AIM OF THE TASK:
Only the count is wanted here: how many lines of the entries hold the string "agent"?
= = =
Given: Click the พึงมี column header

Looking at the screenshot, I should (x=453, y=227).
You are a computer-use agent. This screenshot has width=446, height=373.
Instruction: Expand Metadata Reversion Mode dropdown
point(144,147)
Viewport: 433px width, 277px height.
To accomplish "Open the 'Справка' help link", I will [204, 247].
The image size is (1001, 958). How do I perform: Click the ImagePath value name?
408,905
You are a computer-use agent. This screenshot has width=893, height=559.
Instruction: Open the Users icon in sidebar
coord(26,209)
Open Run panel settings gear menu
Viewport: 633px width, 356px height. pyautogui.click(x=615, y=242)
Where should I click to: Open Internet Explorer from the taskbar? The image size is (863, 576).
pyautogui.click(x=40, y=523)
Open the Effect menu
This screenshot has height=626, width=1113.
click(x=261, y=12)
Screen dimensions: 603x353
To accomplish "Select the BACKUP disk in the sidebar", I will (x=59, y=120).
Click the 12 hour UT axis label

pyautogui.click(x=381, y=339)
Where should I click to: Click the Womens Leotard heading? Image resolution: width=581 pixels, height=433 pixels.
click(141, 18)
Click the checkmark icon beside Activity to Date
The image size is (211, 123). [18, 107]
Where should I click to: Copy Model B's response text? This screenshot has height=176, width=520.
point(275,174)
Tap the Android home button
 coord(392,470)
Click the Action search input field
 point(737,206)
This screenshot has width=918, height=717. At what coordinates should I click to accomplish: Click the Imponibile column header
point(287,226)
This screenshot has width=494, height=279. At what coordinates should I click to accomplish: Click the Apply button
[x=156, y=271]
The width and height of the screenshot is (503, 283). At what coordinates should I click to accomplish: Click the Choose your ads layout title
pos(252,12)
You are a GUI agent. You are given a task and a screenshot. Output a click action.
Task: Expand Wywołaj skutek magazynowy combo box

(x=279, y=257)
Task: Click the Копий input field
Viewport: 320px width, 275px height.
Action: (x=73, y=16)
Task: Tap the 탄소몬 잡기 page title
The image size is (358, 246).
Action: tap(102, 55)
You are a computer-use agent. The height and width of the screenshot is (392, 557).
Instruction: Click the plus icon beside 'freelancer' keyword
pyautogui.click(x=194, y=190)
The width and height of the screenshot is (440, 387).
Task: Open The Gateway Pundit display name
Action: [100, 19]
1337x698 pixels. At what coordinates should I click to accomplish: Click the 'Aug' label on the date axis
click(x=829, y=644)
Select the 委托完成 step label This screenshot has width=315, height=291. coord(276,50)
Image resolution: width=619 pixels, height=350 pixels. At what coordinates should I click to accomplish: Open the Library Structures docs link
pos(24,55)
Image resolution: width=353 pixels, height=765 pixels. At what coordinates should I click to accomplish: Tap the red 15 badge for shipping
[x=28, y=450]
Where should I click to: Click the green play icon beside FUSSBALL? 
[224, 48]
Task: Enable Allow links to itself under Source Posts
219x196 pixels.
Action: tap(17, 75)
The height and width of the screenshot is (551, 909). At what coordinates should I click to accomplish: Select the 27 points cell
= = =
SOLVED PROBLEM:
4